[Your objective]
Each line from the one containing "Image resolution: width=1728, height=1117." to the end of the listing below must be retyped exactly, with no line left out and none added.

Available data section start

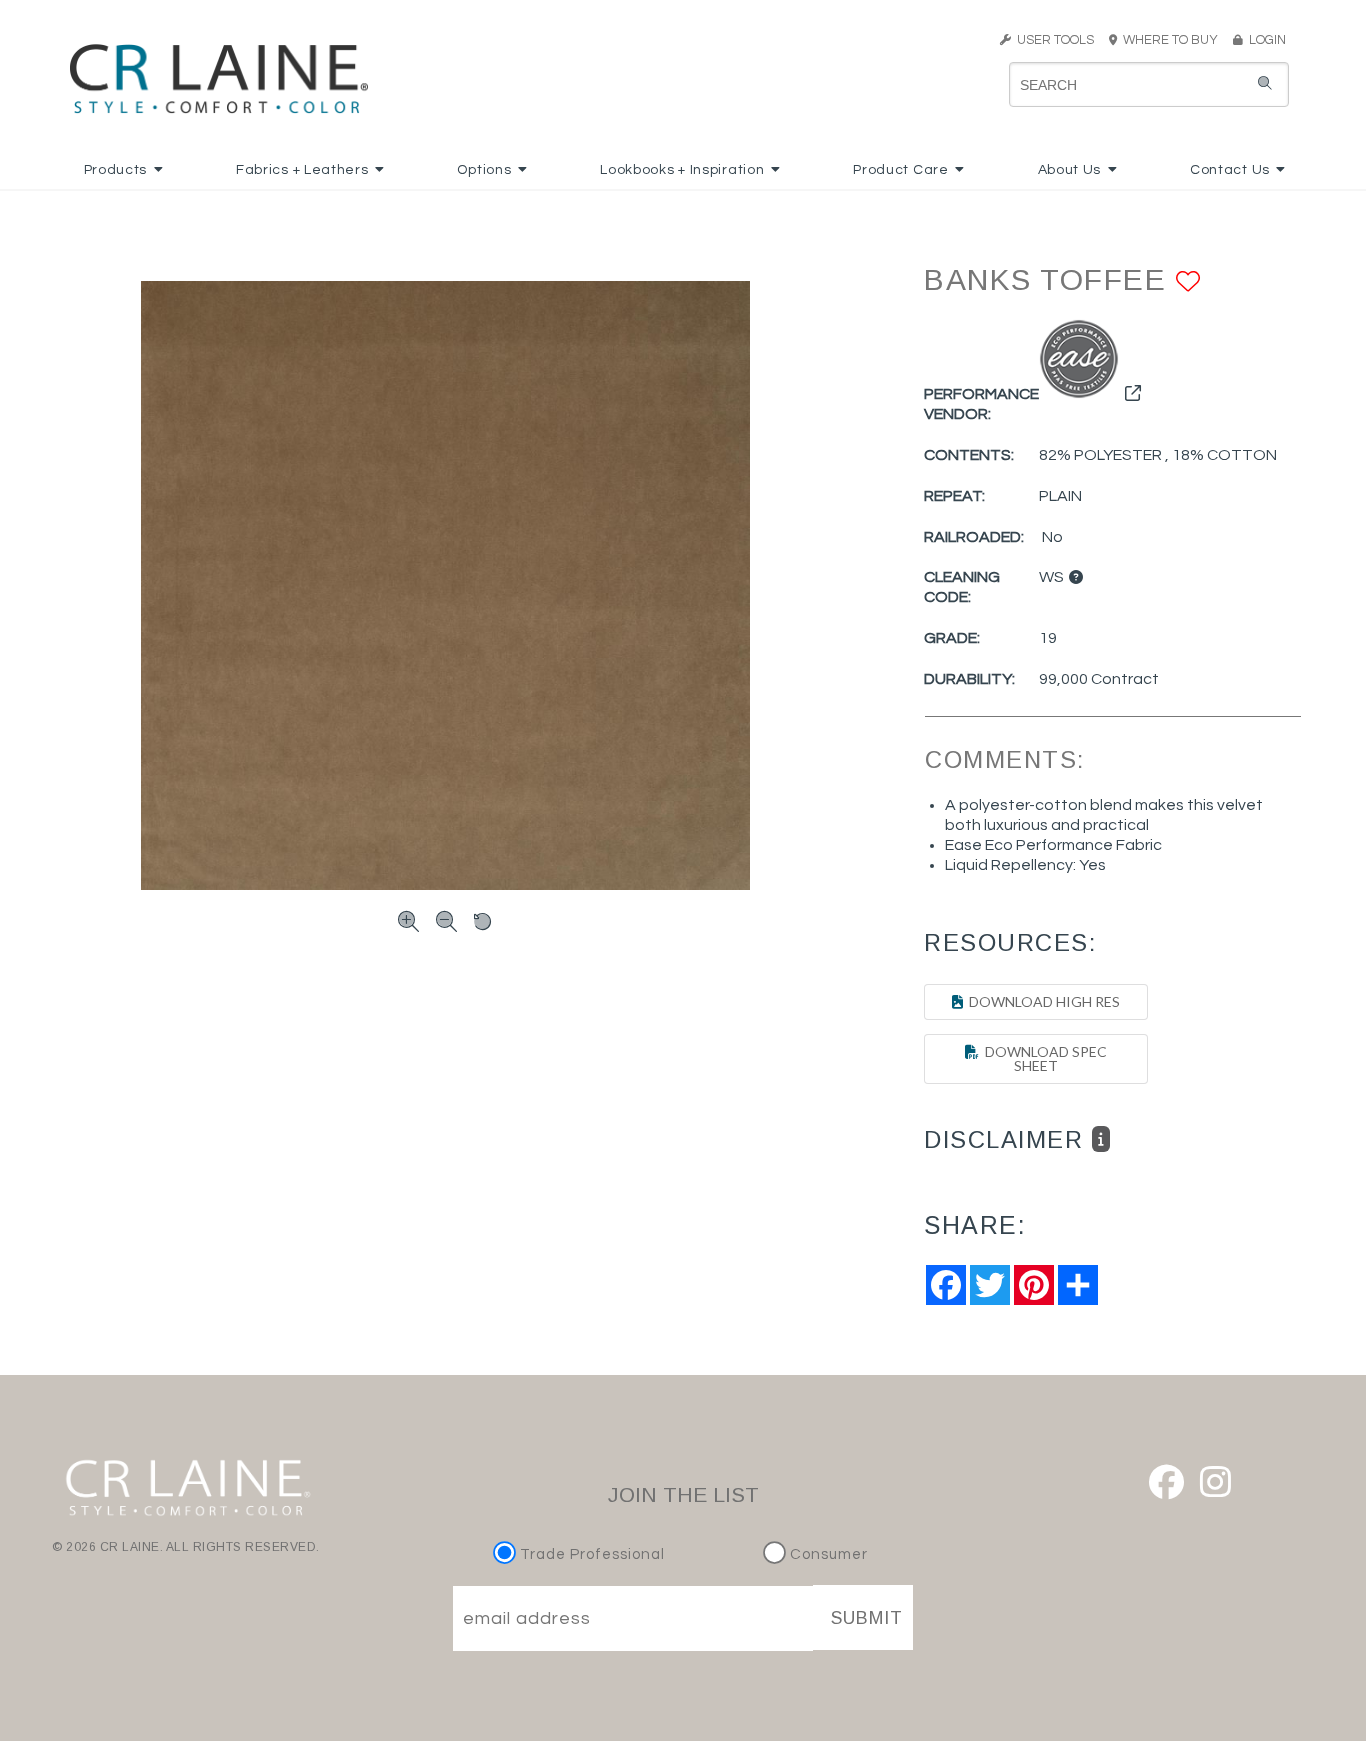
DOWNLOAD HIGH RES (1041, 1001)
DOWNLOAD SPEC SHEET (1043, 1058)
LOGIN (1264, 40)
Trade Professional (590, 1554)
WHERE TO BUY (1173, 40)
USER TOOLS (1052, 40)
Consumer (827, 1554)
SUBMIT (867, 1618)
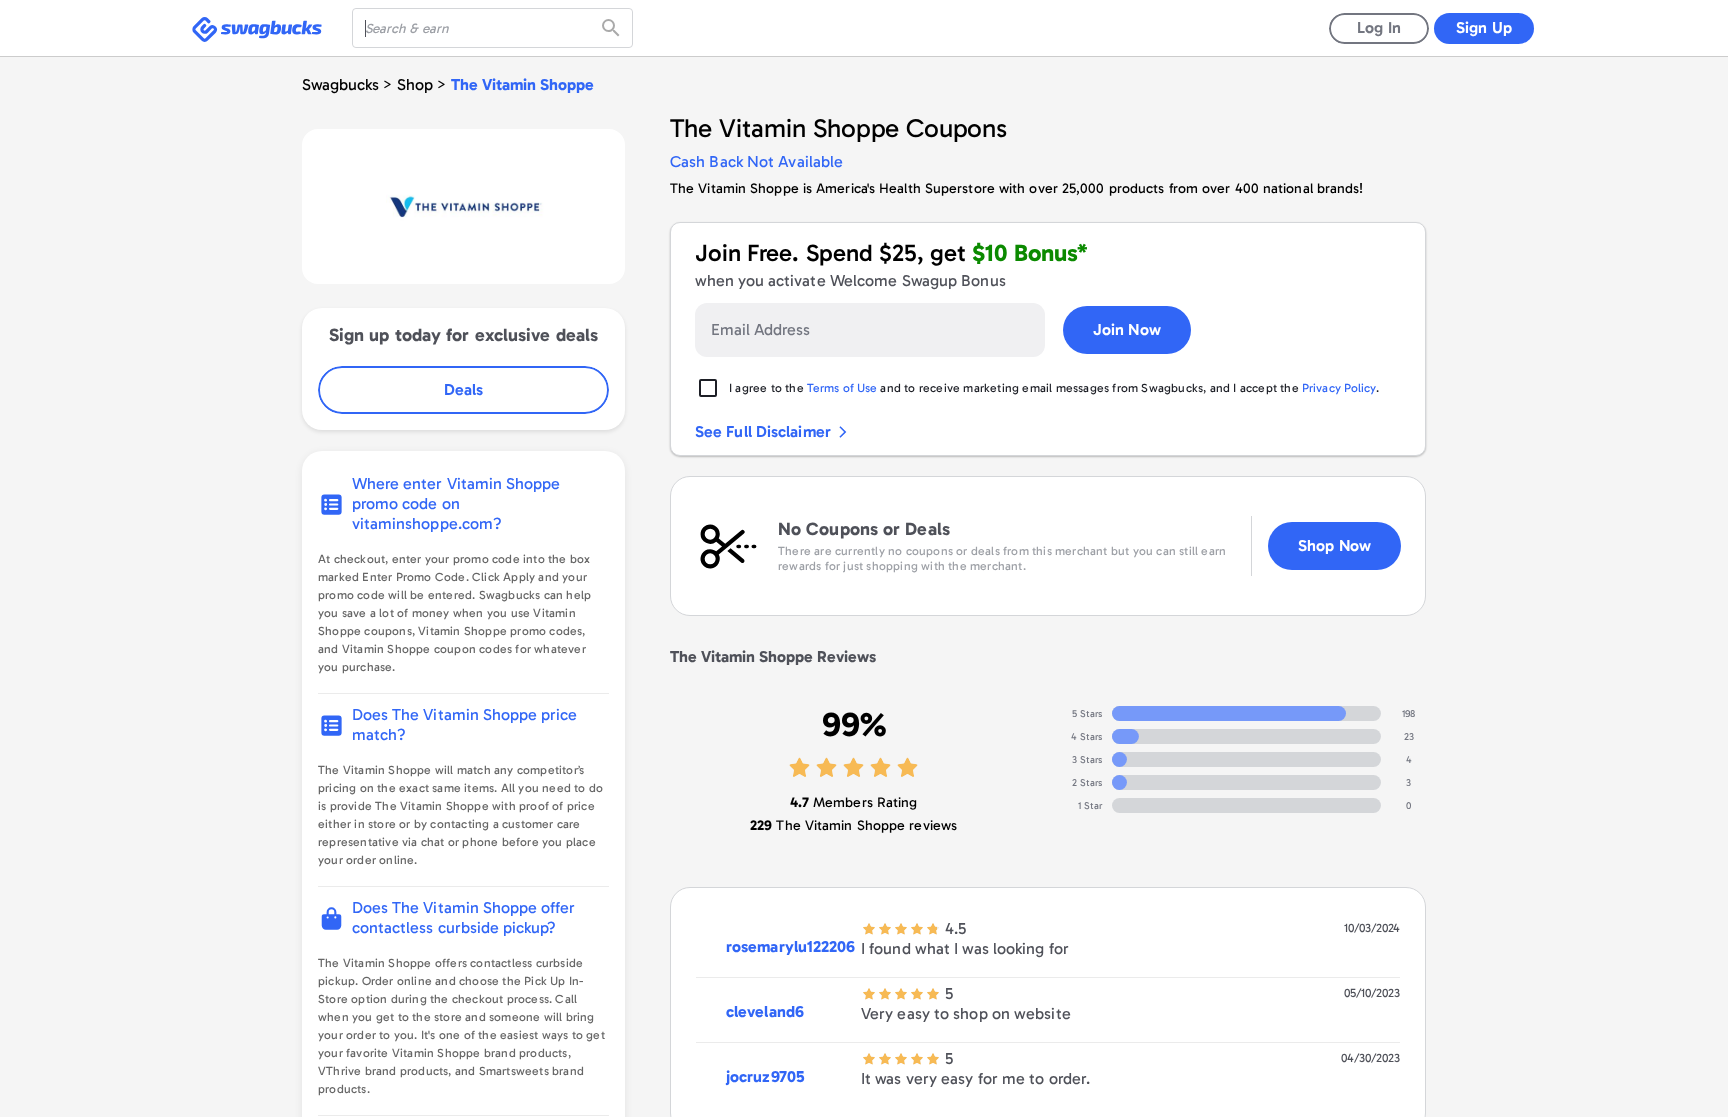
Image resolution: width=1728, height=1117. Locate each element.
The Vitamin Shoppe (522, 84)
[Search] (613, 28)
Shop (415, 84)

Available data section end

[Answer to the problem]
Image resolution: width=1728, height=1117. Locate each element.
The Vitamin Shoppe (522, 84)
[Search] (613, 28)
Shop (415, 84)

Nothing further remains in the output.